Indica quale sanzione, secondo la selezione, fu inflitta a Eugenio Facciolla nel processo di primo grado.

■ Selezione:
####################

La sezione disciplinare del Consiglio Superiore della Magistratura dovrà ritrattare il processo a carico dell'ex procuratore di Castrovillari Eugenio Facciolla. Lo hanno deciso le Sezioni Unite Civili della Corte di Cassazione, nella sentenza emessa lo scorso luglio, nella quale si dava atto delle motivazioni contraddittorie esposte dai giudici di Palazzo dei Marescialli rispetto a un'incolpazione contestata al magistrato di Cosenza.

C'è anche da dire che i giudici di legittimità hanno accolto anche uno dei motivi di ricorso presentato dalla procura generale della Cassazione. La vicenda è quella della presunta rivelazione del segreto d'ufficio che Facciolla avrebbe fatto a Nicola Inforzato circa l'organizzazione dell'interrogatorio del collaboratore di giustizia Franco Bruzzese, poi sentito nel processo "Tela del Ragno" a Cosenza.

Le indagini svolte a Castrovillari

La difesa del magistrato Eugenio Facciolla, sanzionato con la censura nel processo di primo grado, sosteneva che la sezione disciplinare aveva sbagliato a ritenere che Facciolla indusse il pubblico ministero Luca Primicerio a indagare su altre persone già oggetto di procedimenti penali presso la procura di Castrovillari. Il legale riteneva contraddittoria la sentenza anche «nella parte in cui da un lato afferma che Eugenio Facciolla nel ricercare eventuali contratti tra criminali e i suoi colleghi, "si avvalse di Luca Primicerio" dall'altro afferma che lo "indusse" a compiere atti d'indagine».

####################

■ Record estratti:
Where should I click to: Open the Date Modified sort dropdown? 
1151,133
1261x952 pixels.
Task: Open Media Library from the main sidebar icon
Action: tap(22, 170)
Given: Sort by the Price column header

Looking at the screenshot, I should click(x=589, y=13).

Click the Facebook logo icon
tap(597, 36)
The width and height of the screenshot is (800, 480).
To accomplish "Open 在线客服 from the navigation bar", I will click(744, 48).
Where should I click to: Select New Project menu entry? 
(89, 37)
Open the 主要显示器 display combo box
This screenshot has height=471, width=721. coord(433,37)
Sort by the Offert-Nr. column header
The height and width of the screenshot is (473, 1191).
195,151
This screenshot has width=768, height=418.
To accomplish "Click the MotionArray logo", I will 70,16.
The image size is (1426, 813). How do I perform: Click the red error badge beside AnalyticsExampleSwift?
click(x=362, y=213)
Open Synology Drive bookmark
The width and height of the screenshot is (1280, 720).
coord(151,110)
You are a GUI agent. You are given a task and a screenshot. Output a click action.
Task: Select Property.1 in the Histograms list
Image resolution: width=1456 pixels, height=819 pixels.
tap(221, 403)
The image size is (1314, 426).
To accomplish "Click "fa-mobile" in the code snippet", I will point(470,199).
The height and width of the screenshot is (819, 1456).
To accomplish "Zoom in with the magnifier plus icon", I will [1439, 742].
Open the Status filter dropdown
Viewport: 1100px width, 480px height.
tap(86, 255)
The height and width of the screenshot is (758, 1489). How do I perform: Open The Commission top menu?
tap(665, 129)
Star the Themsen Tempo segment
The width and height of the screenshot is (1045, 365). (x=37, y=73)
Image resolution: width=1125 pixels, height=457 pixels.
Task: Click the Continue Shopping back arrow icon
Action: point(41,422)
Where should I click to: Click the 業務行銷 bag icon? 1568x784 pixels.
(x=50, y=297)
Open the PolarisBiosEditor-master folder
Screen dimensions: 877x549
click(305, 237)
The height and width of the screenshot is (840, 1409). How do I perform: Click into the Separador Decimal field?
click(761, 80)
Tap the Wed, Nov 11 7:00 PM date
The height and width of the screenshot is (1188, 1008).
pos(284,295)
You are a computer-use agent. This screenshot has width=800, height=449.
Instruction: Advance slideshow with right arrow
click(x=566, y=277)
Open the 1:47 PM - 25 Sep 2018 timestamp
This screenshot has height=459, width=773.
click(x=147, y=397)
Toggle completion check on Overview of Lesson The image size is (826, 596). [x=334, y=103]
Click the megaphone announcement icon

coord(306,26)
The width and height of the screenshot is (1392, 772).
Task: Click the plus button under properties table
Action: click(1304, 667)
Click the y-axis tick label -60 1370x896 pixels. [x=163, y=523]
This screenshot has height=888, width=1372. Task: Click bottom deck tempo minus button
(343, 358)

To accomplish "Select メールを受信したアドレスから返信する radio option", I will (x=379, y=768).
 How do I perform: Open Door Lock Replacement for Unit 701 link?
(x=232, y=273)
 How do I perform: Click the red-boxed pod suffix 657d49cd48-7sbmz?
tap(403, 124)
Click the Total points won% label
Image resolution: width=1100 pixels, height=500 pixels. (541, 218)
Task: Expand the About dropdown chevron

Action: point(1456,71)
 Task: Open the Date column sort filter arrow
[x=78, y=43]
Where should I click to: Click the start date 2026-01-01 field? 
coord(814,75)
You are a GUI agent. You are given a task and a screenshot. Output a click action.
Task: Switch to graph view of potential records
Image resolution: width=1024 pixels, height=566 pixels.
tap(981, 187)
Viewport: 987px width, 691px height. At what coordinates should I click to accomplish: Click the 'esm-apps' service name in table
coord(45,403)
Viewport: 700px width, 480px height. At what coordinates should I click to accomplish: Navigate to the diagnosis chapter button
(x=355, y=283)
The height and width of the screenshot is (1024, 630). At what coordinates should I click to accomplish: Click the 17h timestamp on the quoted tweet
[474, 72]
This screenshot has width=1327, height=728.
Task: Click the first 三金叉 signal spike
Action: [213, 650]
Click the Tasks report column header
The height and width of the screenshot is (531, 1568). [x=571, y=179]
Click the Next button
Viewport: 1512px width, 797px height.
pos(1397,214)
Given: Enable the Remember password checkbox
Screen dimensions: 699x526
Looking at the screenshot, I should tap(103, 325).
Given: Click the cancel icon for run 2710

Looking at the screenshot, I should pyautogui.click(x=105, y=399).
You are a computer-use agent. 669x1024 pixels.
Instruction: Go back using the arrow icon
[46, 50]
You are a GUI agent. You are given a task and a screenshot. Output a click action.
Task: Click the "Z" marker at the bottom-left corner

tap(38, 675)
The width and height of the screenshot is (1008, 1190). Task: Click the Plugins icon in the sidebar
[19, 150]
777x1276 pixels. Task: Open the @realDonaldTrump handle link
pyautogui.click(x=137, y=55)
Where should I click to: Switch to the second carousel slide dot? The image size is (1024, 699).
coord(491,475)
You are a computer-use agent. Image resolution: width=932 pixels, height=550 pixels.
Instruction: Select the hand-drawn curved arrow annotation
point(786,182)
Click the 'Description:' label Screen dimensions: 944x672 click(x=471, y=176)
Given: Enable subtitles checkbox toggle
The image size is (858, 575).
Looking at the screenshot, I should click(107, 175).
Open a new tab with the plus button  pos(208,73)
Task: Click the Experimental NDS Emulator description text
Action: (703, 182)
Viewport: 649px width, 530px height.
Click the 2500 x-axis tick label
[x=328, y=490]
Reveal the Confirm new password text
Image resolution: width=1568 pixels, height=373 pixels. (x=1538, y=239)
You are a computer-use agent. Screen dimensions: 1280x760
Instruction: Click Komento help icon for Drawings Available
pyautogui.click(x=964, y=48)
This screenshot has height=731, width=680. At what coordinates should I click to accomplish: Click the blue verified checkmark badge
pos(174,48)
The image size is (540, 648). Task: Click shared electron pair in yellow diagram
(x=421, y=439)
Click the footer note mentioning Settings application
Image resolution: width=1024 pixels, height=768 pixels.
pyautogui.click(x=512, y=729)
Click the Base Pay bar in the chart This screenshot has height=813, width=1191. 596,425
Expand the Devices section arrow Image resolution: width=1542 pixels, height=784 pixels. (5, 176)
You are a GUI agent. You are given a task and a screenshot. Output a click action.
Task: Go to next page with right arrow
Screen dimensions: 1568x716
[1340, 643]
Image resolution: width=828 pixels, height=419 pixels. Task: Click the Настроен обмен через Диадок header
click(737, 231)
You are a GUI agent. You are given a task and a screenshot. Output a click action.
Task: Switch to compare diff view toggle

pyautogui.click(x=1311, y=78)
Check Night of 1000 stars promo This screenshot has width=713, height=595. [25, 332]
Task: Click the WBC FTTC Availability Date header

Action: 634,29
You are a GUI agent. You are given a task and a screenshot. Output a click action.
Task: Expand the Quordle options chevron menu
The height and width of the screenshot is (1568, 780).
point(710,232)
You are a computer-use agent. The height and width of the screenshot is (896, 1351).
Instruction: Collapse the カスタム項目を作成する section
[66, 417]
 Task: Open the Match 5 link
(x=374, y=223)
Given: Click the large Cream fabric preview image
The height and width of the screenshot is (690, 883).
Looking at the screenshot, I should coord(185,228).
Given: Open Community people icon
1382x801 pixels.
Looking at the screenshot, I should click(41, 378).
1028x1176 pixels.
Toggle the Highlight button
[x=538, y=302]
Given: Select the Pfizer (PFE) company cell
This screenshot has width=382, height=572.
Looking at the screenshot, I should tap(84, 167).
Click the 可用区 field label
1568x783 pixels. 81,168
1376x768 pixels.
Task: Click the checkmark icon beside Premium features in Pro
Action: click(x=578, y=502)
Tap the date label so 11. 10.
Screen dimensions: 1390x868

####################

■ La risposta: La censura.